The naval arms restriction treaty appeared to cripple the Russian Black Sea Fleet, filled as it was with pre-dreadnought battleships of limited use on the open sea. With the transfer of the Bayern, the Russians seemed poorly matched against the Ottoman fleet in the Black Sea, measuring four battleships against four battleships of similar weights … plus four battlecruisers. The Ivan Grozny, however, is expected to change that calculation.
"At present, the Sultan Muhteşem Süleyman I may be the most powerful ship in the Black Sea, but that will not last for much longer. However superior the German battleship may be to the Nikolai, the Ivan more than reverses that margin. My best estimate is that the Ivan has more firepower than any two Ottoman battleships, more than any other battleship afloat anywhere in the world. It has, let us not forget, no less than a dozen sixteen inch guns – British-built, so I will suffer no delusion that they are likely to be defective instruments of destruction. With the level of training I expect from the Turks, I would wager on the Ivan against their entire squadron of German-built battlecruisers."
The old man's pessimistic pronouncement leaves you in silence for a minute.
"The good news," you tell him, "is that we won't have to deal with the Ivan until after it has smashed its way through the Turkish fleet. Unless the Turks should align with the Russians."
"Stranger things have happened."
János Müller taps on your desk, awkwardly staring into the distance.

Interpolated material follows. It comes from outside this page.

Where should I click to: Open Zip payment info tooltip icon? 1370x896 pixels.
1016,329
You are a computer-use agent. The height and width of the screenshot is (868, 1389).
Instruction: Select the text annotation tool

"My son is off to sea again, and has left orders behind that my granddaughter is to be kept under very strict supervision at all times," he tells you. "Not that I think there is anything wrong, the man is being a bit overprotective. Back in July, she disappeared for almost a week without telling anyone and then showed back up at her aunt's house without a word of explanation, but she has been an obedient daughter since then. I think Tamás does not want me to become a great-grandfather soon."
He coughs. "I noticed the expense receipts for two passengers to Trieste and back. And Herr Schmidt at the yard described your traveling companion to me when I gave him a phone call. I do not disapprove of a match, but perhaps we should have a long and frank talk sometime before my son's ship comes back from deployment."
You pause, considering how to reply to that, when the old man changes the subject.
"I wish we had a better notion of what the French are doing with the Courbet ships. There are four of them, and we know almost nothing. They are holding their cards close to the chest. Ah, Heinz! Do you have anything new about the Courbets?" The old man waves out of the open door, ending the chance for a private conversation about Birgit.
"Ach, you old man, you asked me that last Thursday! Today I know that we didn't know what I thought we knew on Thursday. The Vickers man has a cousin in Toulon and vacation time coming, it may have just been a coincidence after all."
Thursday, September 13th, 1923
Today, you scheduled a long business lunch with Severino, Gergely, and a representative from Škoda, who was trying to figure out whether or not Škoda should bid to supply the 21 cm guns called for on the refit Viribus Unitis. They will be competing against Krupp in that bid if they do so; the delays in the construction of the new Prinz Heinrich cruiser class, delays in the construction of the new Prussia class battleships, as well as the decision to refurbish and recycle a number of older-model guns on recently scrapped ships on new construction, have left Krupp in a tight position and eager to sell new 21cm guns elsewhere.
You told the Škoda representative to hold off on bidding until you're done negotiating with Krupp – you are trying to get a favor out of Krupp, and that would be valuable leverage. He didn't seem very happy about it, but did think that meant it was likely he could get a future favor out of him, especially when you told him to try to sell more of the new 12cm gun.
[] Tell the Škoda representative to hold off on bidding until you're done negotiating with Krupp – you are trying to get a favor out of Krupp, and this is leverage.
[] They should not do so, because you are sure this is a one-off gun contract.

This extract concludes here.